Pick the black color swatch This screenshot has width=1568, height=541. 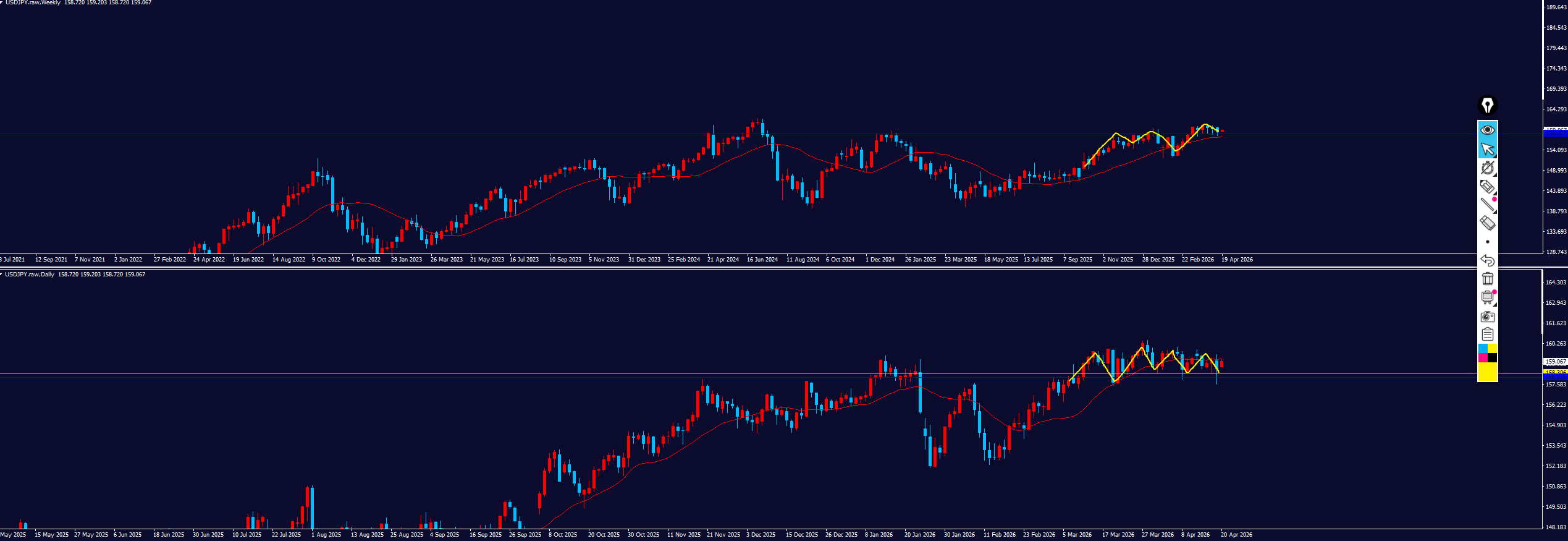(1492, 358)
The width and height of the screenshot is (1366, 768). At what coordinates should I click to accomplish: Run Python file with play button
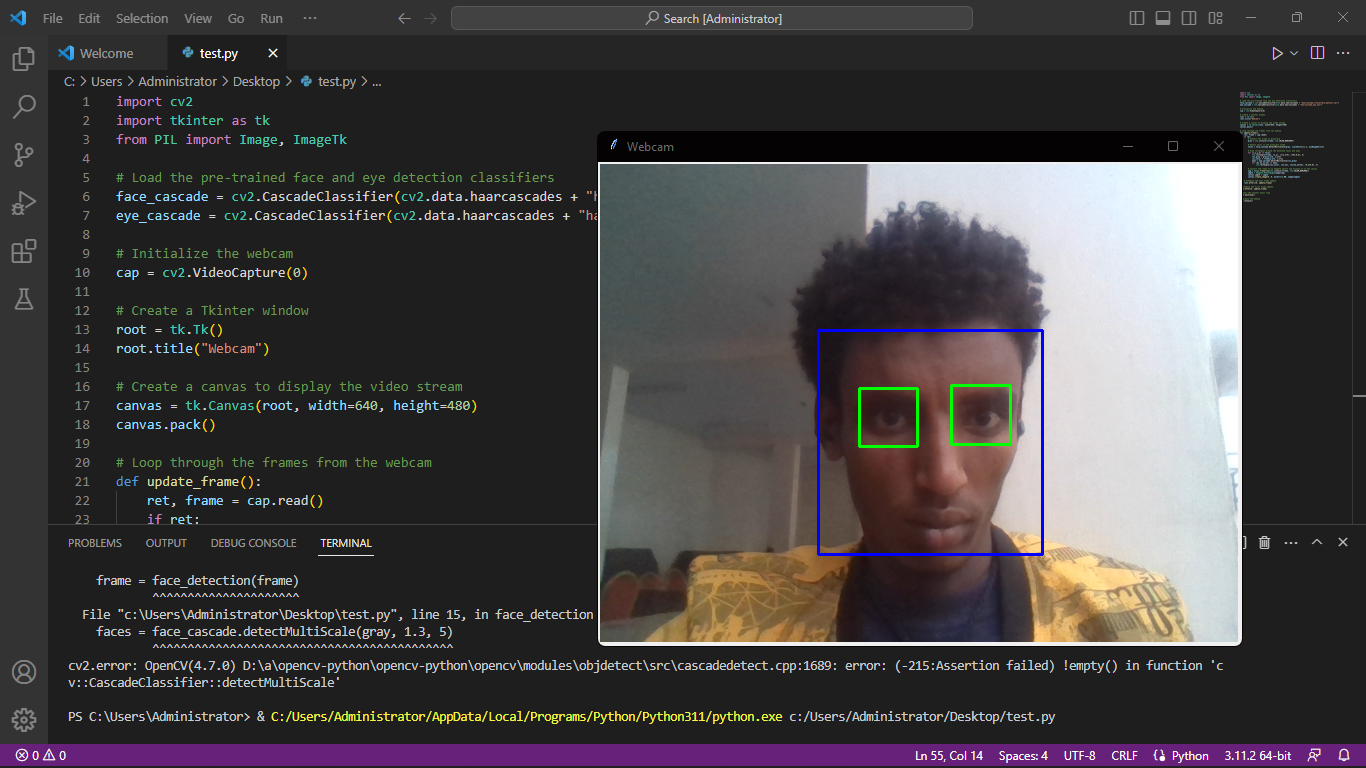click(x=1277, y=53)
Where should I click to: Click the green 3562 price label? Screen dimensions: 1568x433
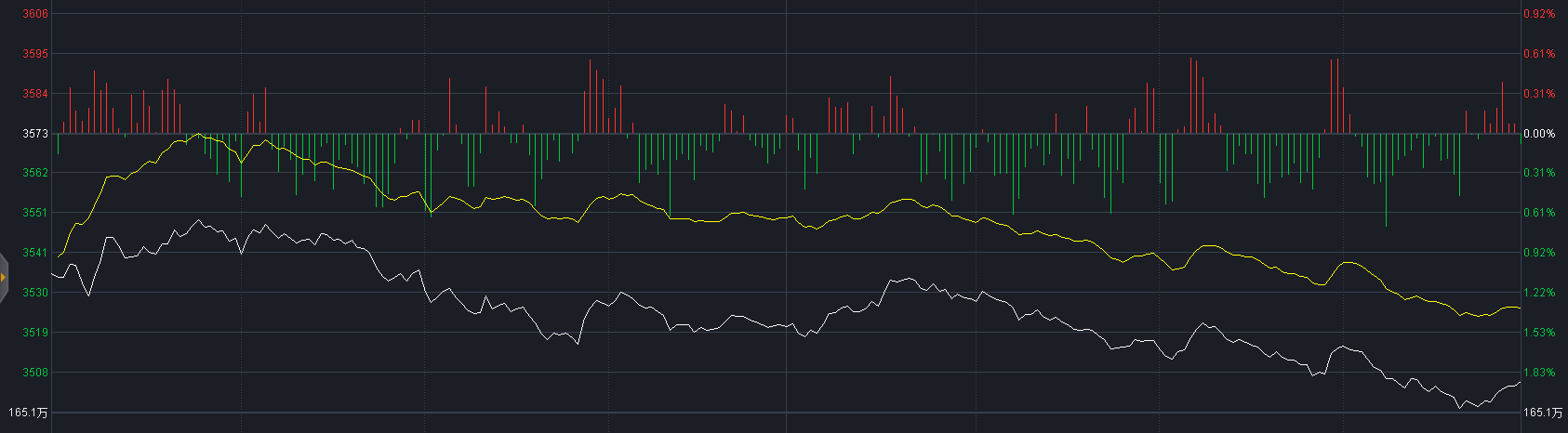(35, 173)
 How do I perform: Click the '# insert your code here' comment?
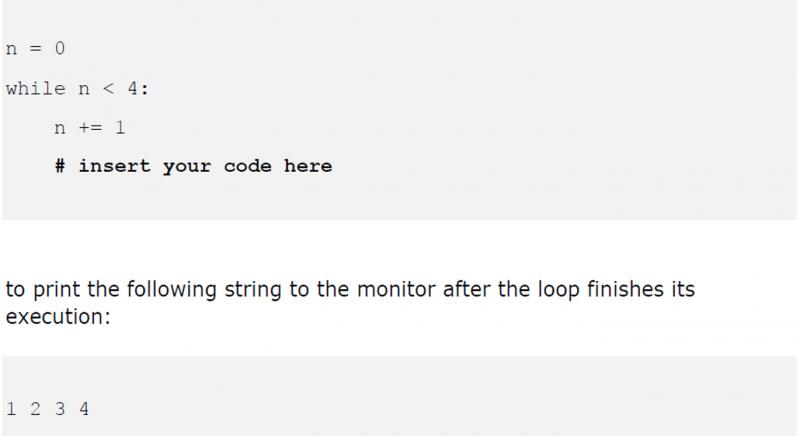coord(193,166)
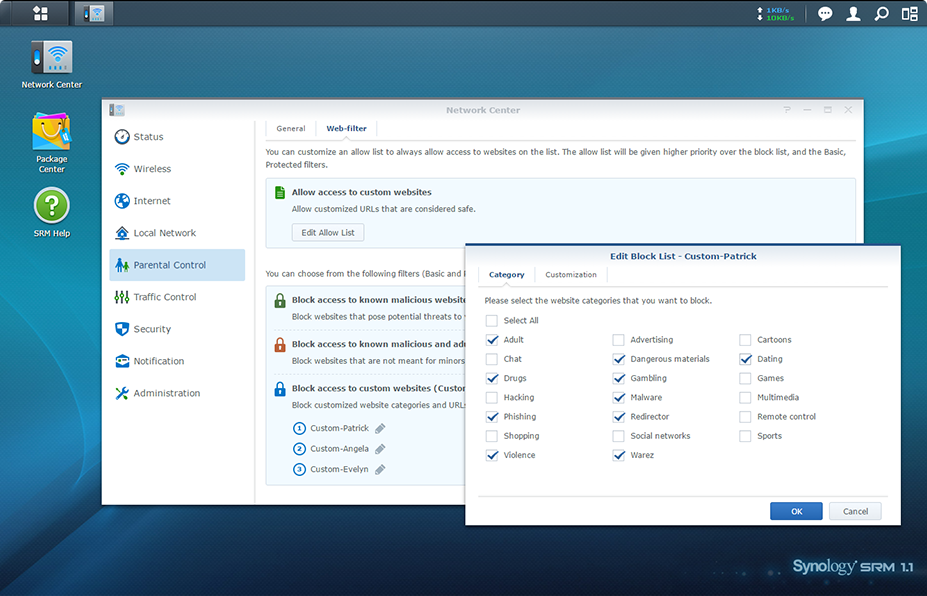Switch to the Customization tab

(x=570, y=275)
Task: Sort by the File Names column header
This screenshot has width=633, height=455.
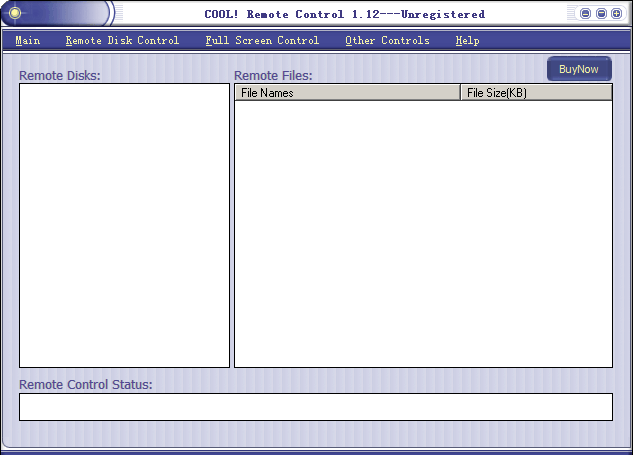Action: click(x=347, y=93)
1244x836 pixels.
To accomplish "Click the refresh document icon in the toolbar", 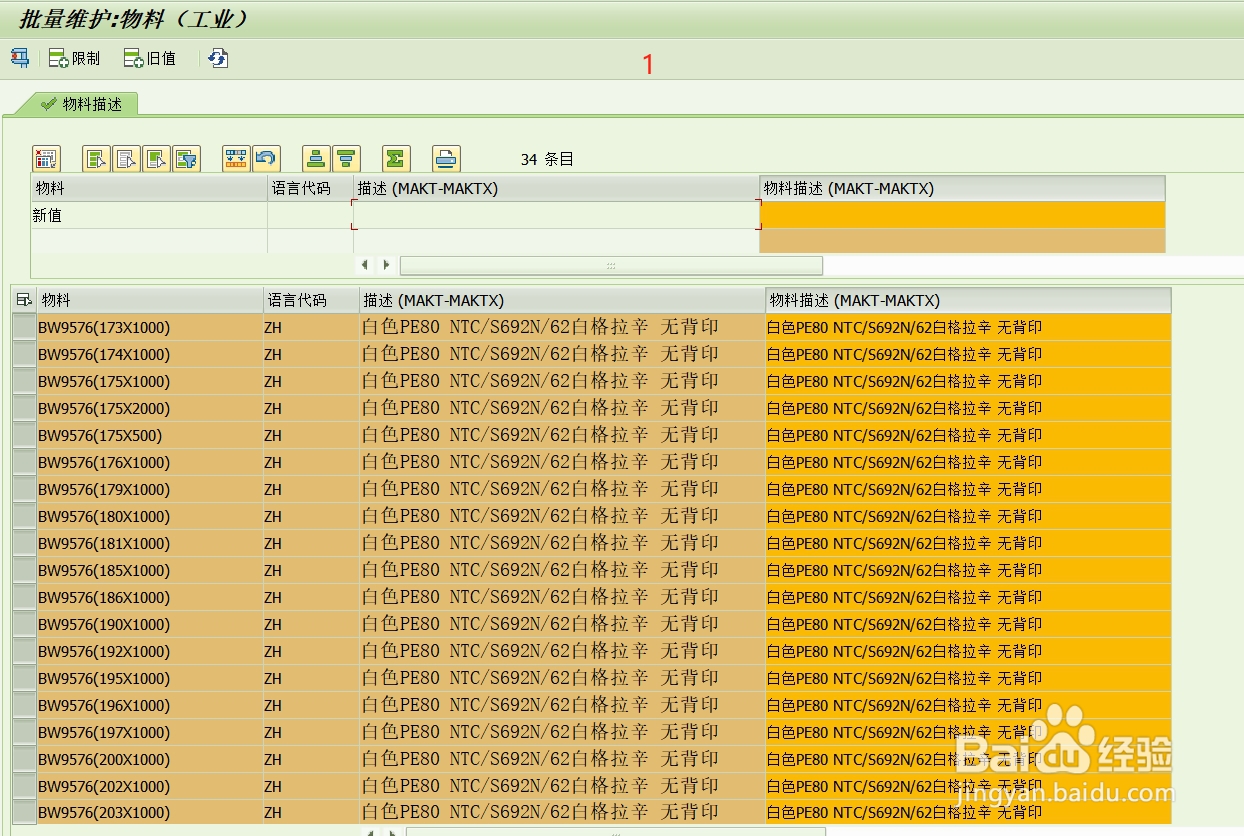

REQUIREMENTS>
Substitute "screen capture" for "screenshot" in the lines starting with the one containing "The width and" and going on through the one containing "(x=570, y=275)", changing nothing else. Return only those lines, without the pictures.

THE SOLUTION>
The width and height of the screen capture is (1366, 768). At what coordinates should I click to accomplish: Run Python file with play button
click(x=1277, y=53)
Where should I click to: Click the green 3562 price label? Screen dimensions: 1568x433
(35, 173)
 How do I perform: Click the '# insert your code here' comment?
coord(193,166)
Switch to the Customization tab

(x=570, y=275)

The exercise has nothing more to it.